According to a study commissioned by QRFY, since 2009, Connecticut reported the most healthcare data breaches per 100 health organizations. Connecticut has a breach rate of 1.5, which is 71 percent higher than the national average of 0.88.
Specifically, per the study, there were 115 breaches reported in Connecticut across its 7,680 medical organizations between 2009 and 2024. Each breach affected an average of 30,190 people; cumulatively, the breaches have affected 3.47 million Connecticut residents.
The cause of over half of the breaches in Connecticut -- as it was for the vast majority of states -- was "hacking or IT incidents."
Indiana was a close second, with a breach rate of 1.44, though its raw number of affected residents is much bigger than Connecticut's.
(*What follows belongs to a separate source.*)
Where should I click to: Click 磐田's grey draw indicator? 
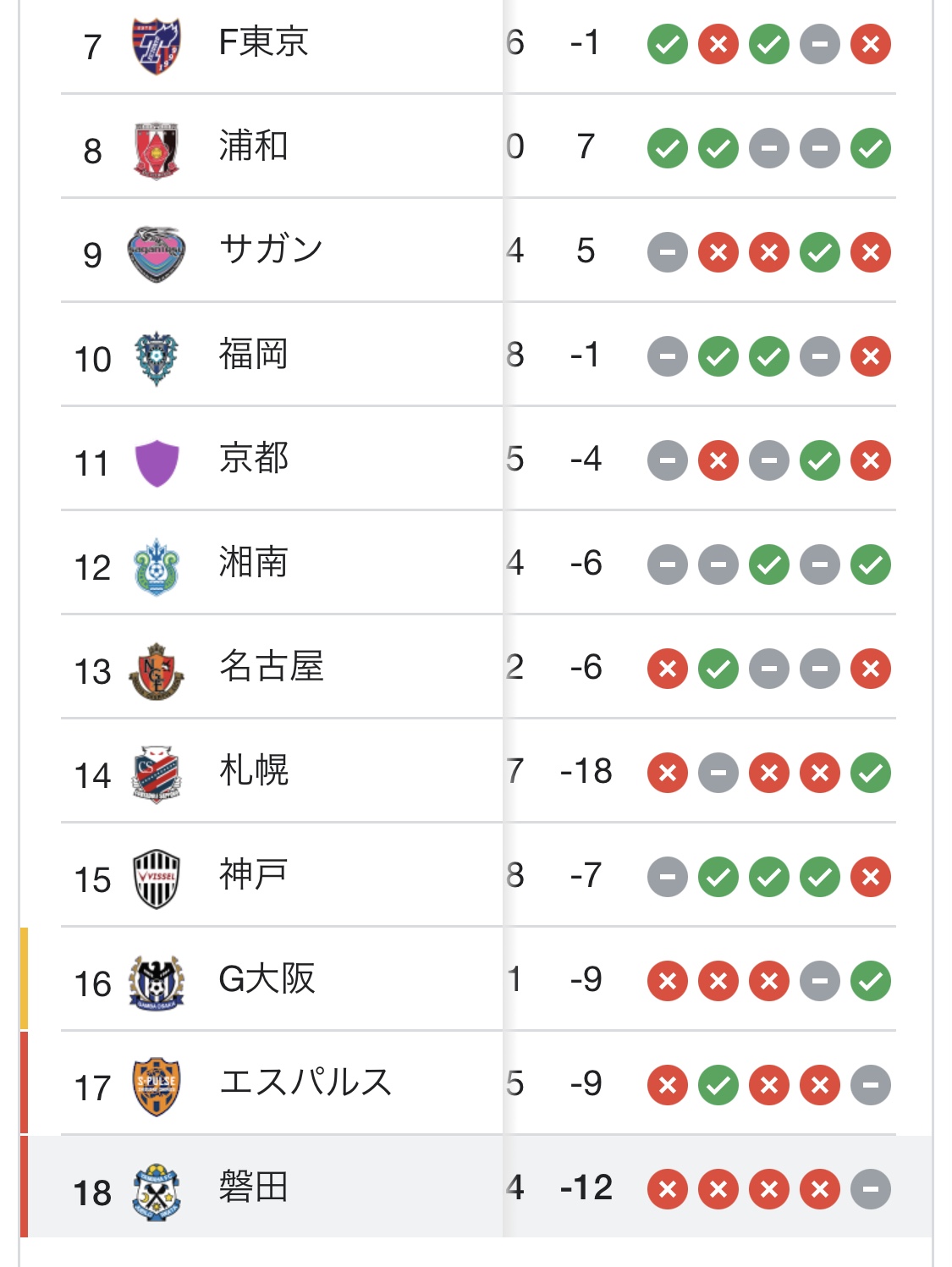(871, 1189)
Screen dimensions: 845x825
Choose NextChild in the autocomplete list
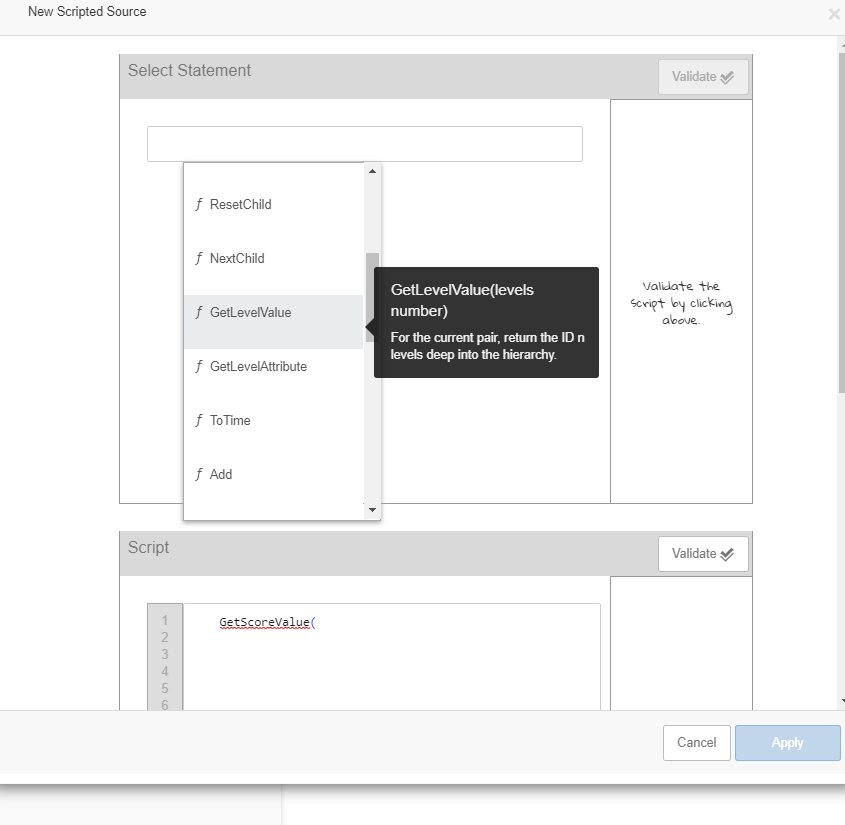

In fact, Indiana is first in the country when it comes to the total number of compromised records since 2009 (91.53 million) and the average number of patients affected with each breach (575,655).
Rhode Island, the smallest state, rounds out the Top 3 with a breach rate of 1.39. The state has reported a total of 33 breaches across its 2,366 health organizations, affecting a total of 223,664 people (an average of 6,778 each breach).
Notably, the biggest culprit of healthcare breaches in Rhode Island is "theft."
The below tables list the Top 10 states by breach rate (Figure 1), how they compare in terms of total number of affected people and average impact per breach (Figure 2), and the breakdown of breach causes for each state (Figure 3).
To find this data, QRFY "analyzed each state's number of health data breaches reported between 2009 and 2024 to the U.S. Department of Health and Human Services, Office for Civil Rights, by comparing this with 2021 U.S. Census Bureau data on the number of firms handling health data in each state to see which state has the highest rate of health data breaches per 100 health firms."
Overall, the report identified 6,190 reported data breaches across the United States since 2009, affecting over 572 million people.
"[A] person's healthcare data is potentially some of the most intimate and individualized data available," said QRFY CEO Marc Porcar in a prepared statement. "In the right hands, this data can massively increase positive outcomes for a patient, plus it allows healthcare organizations to work efficiently. However, in the wrong hands, data breaches can put individuals at risk of invasion of privacy, harassment, and identity theft."